-- Start of TASK INPUTS --

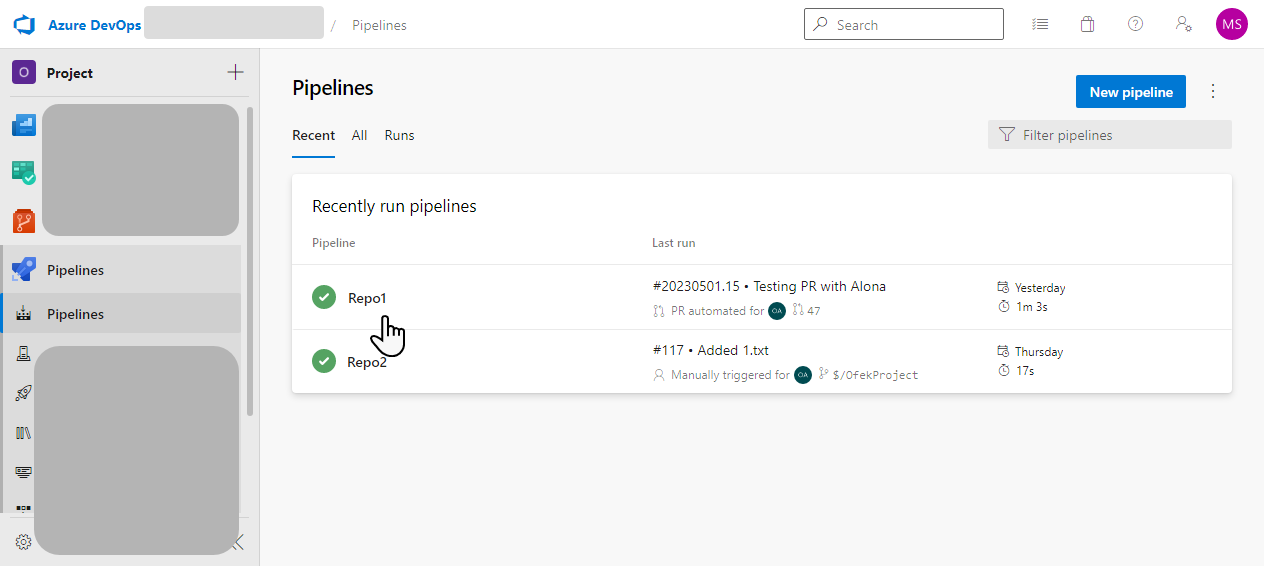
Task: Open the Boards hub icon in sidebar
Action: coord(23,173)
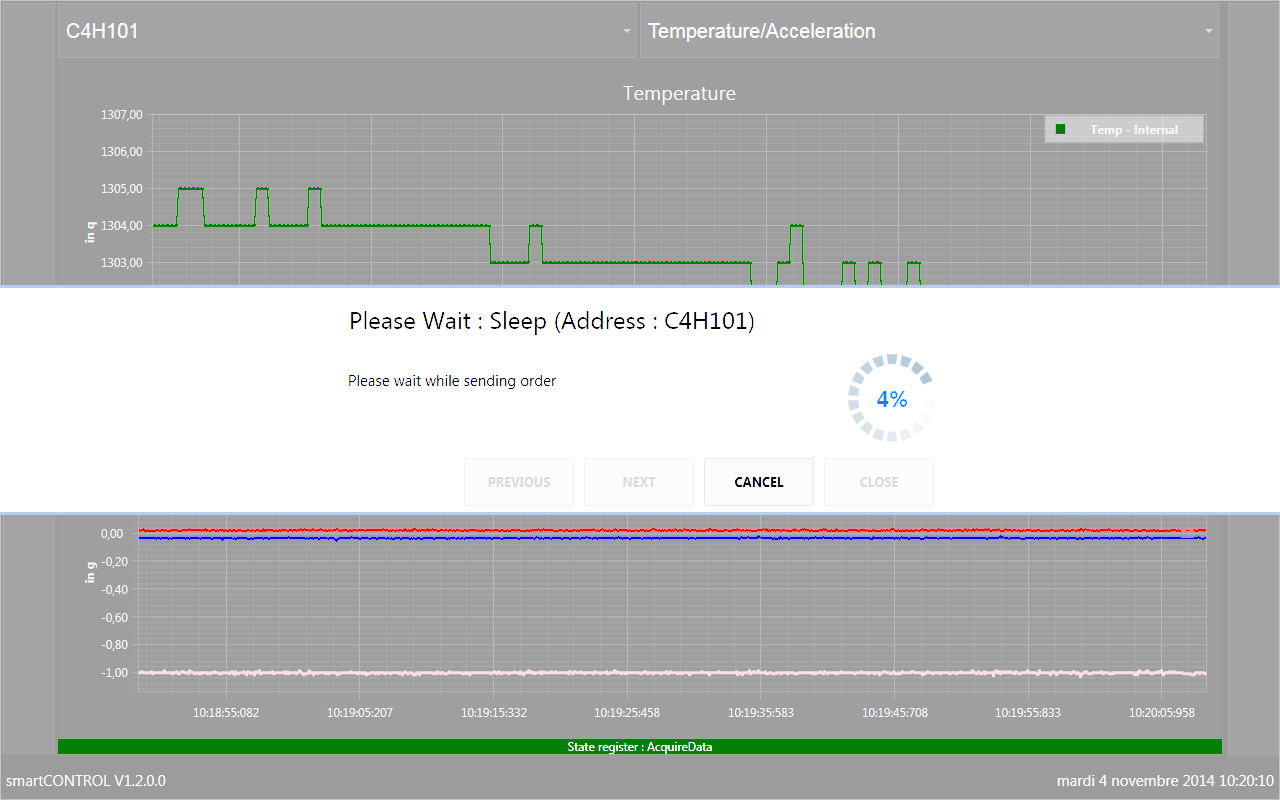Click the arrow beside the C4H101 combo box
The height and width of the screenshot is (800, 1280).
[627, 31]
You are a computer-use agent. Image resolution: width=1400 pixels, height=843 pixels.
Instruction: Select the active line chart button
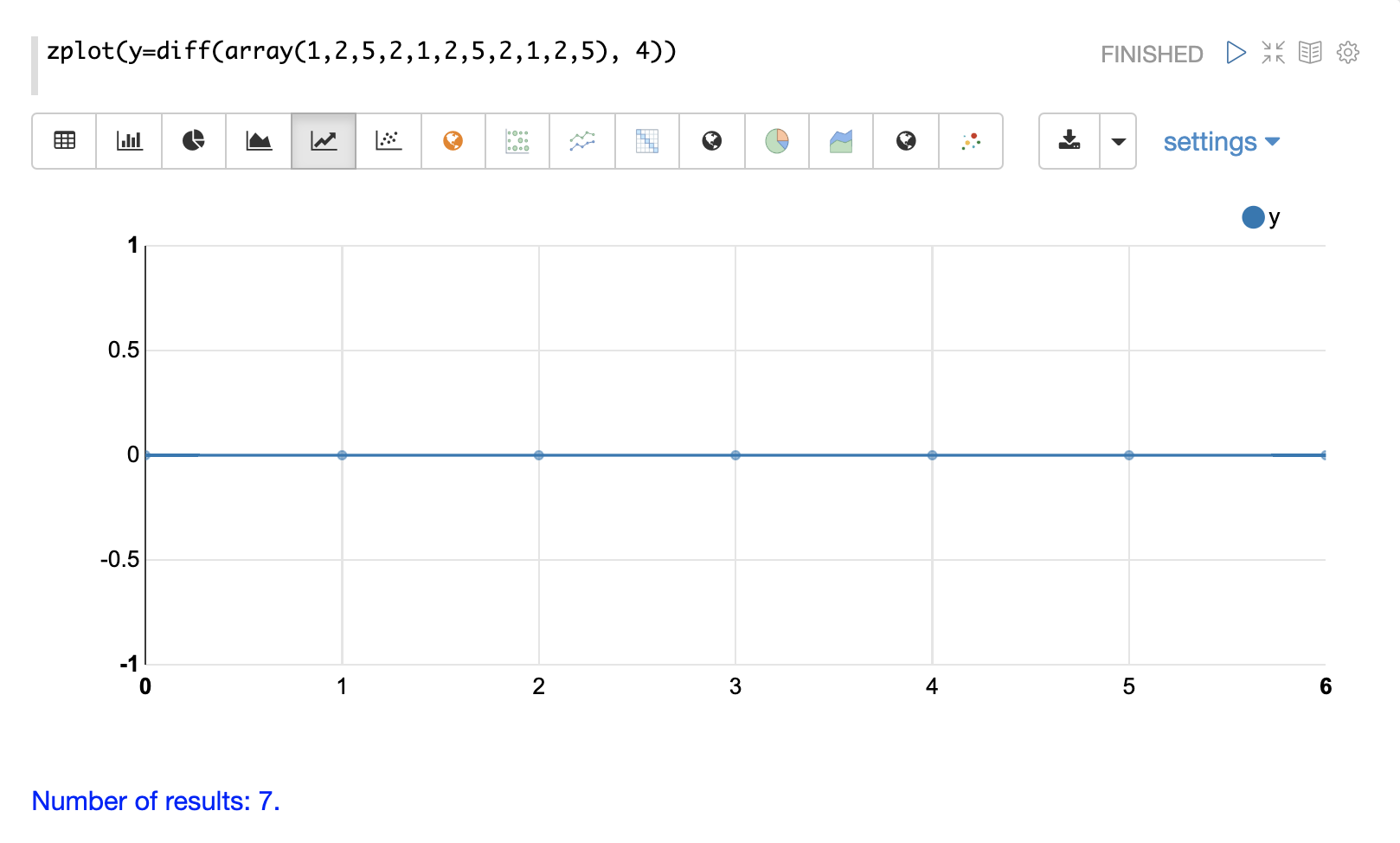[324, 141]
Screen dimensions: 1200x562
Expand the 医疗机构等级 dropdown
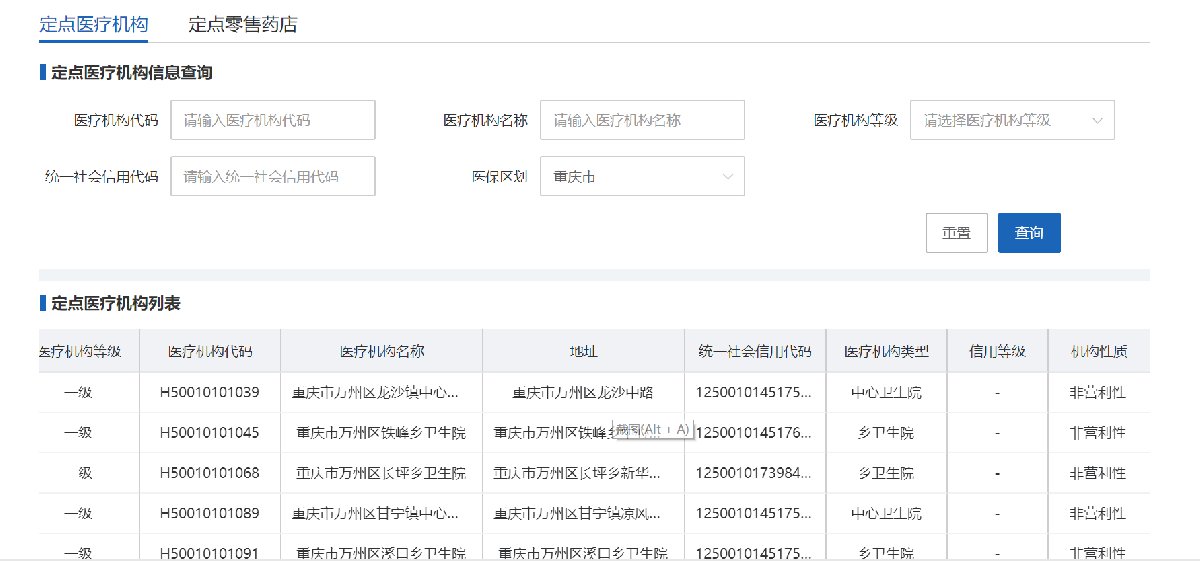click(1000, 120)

-- End of TASK INPUTS --

**AIM OF THE TASK**
Copy every line of the data above word for word, leaving out the pictures.

**EXPECTED ANSWER**
Task: Open the Boards hub icon in sidebar
Action: coord(23,173)
Click the arrow beside the C4H101 combo box
The height and width of the screenshot is (800, 1280).
[627, 31]
You are a computer-use agent. Image resolution: width=1400 pixels, height=843 pixels.
Instruction: Select the active line chart button
[324, 141]
Screen dimensions: 1200x562
Expand the 医疗机构等级 dropdown
click(1000, 120)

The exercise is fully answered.